Je suis de retour à Montréal, mais mon cœur bat encore au rythme de Casablanca, et des autres villes du Maroc que nous avons visitées. Mon corps se rebelle, il m’en veut. Il lutte contre le sommeil en plein jour, s’éveille en pleine nuit, plein d’énergie et prêt à sortir arpenter une ville inconnue.

Le matin, mon corps demande le pain berbère, les crêpes bien grasses et de la confiture, les viennoiseries, le panaché et le café au lait. Pendant la journée, il quémande du jus d’orange fraichement pressé et du thé à la menthe. Le soir venu, il s’étonne que je n’aie plus recours à mon habituel menu de survie au royaume des épices : le poulet et les frites, moi qui ne raffole pas des épices utilisées par les Marocains dans la nourriture.
Mon esprit fait également des siennes. Il est triste, nostalgique, distrait. Il ne comprend pas. Tout est allé beaucoup trop vite pour lui. Il accapare presque chacune de mes pensées à essayer de se rappeler les moindres détails. La voix du vendeur à la tannerie, le premier petit déjeuner à Casablanca lorsqu’il manquait du pain, la couleur orange des banquettes dans les trains, la soirée au restaurant italien lorsqu’Éric échappa toute sa monnaie par terre, la chanson Hello de Lionel Richie entendue dans un resto vide de Casablanca pendant une conversation sur le Bouddhisme, et j’en passe, et j’en passe, et, etc. En 16 jours, je réalise que nous avons passé beaucoup de temps à manger et dans les restaurants. Bien entendu, ces moments font aussi partie de notre immersion culturelle.

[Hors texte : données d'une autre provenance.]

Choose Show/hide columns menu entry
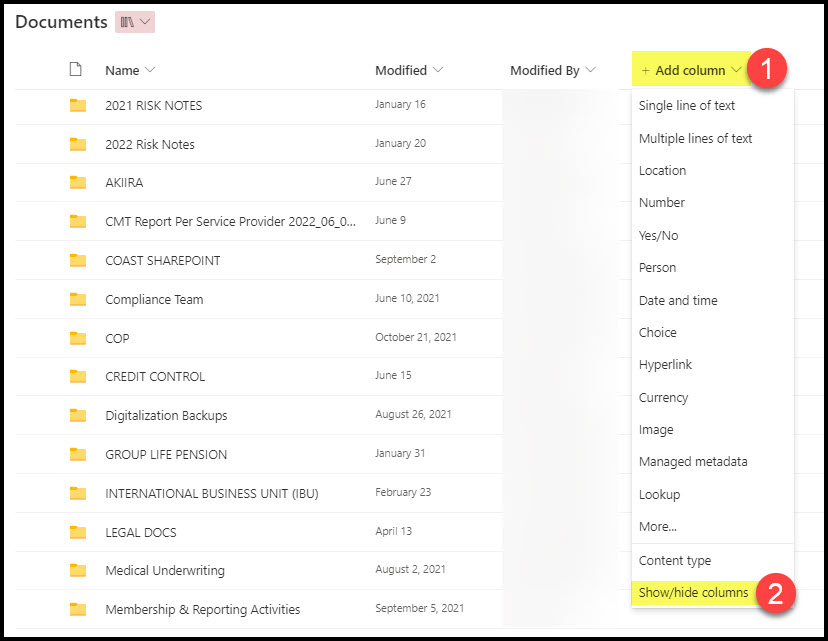Screen dimensions: 828x641 [x=693, y=593]
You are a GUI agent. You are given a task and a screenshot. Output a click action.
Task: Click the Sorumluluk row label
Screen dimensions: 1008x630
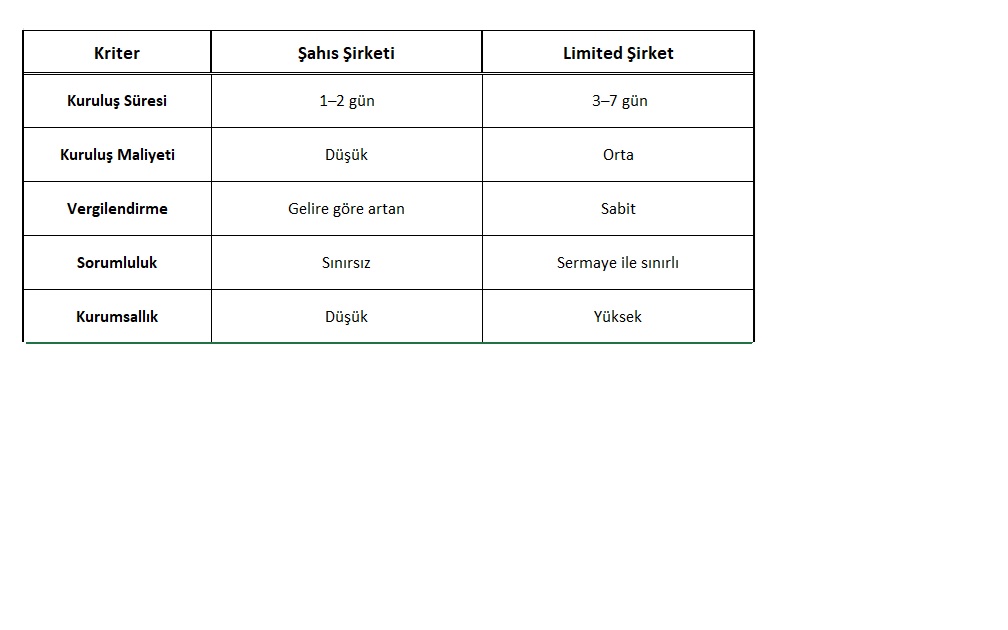pyautogui.click(x=117, y=263)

Jamais je n’aurais pu me douter que mon retour à Montréal serait accompagné d’un sentiment d’aliénation si fort. À dire vrai, j’ai l’impression d’être encore en voyage. Cette fois, chez une famille québécoise traditionnelle, chez mes grands-parents. J’observe leurs habitudes, leur mode de vie, leur chaleur, leur bienveillance, leur nourriture. Je ne peux m’empêcher de poser le même regard observateur sur eux que celui que j’adoptais en voyage.

À l’aéroport, leur accueil et celui de ma mère furent festifs et remplis d’amour. Et il fut agréablement étrange de constater qu’ils en savaient presque autant que moi sur mon voyage. Bien sûr, ils avaient lu le blogue chaque jour avec attention.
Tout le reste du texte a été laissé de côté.